Personal information
- Nationality: New Zealand
- Born: 16 July 1994 (age 31) New Plymouth, New Zealand

Sport
- Country: New Zealand
- Sport: Rowing
- Event: Lightweight double sculls
- Club: Star Boating Club

Medal record
Women's rowing
Representing New Zealand
World Championships
| Gold medal – first place | 2019 Ottensheim | Lwt double sculls |
| Silver medal – second place | 2017 Sarasota | Lwt double sculls |
| Bronze medal – third place | 2022 Račice | Lwt single sculls |
World Championships (U23)
| Gold medal – first place | 2015 Plovdiv | Lwt double sculls |
| Silver medal – second place | 2016 Rotterdam | Lwt double sculls |

= Jackie Kiddle =

New Zealand rower (born 1994)

Jackie Kiddle (born 16 July 1994) is a rower from New Zealand. She participated in Woman's rowing sport and represented New Zealand in several International Championships(including U23).

==Life==
Kiddle received her education at Wellington Girls' College, and she took up rowing in 2008 in her final year. She represented New Zealand at the 2013 Australian Youth Olympic Festival. Kiddle's first appearance at a FISA event was at the 2014 World Rowing U23 Championships in Varese, Italy, where she came fourth in the lightweight single sculls. At the 2015 World Rowing U23 Championships in Plovdiv, Bulgaria, she won gold in the lightweight double sculls with Zoe McBride, setting a new world best time.

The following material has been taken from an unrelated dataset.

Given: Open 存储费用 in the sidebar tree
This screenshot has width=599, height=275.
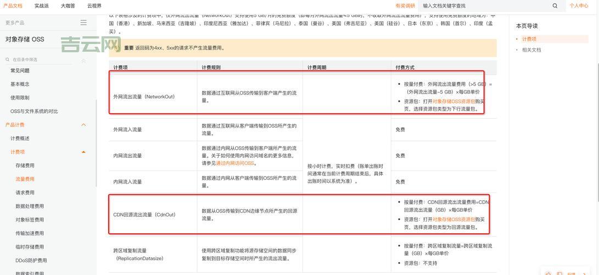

At the 2016 World Rowing U23 Championships at the Willem-Alexander Baan in Rotterdam, Netherlands, she won a silver medal lightweight double sculls with Lucy Jonas. At the 2017 World Rowing Championships in Sarasota, Florida, she won a silver medal in the lightweight double sculls partnered with Zoe McBride. At the 2018 World Rowing Championships in Plovdiv, Bulgaria, McBride and Kiddle came sixth in the lightweight double sculls.

Kiddle completed an MSc in animal behaviour at the University of Waikato in 2021.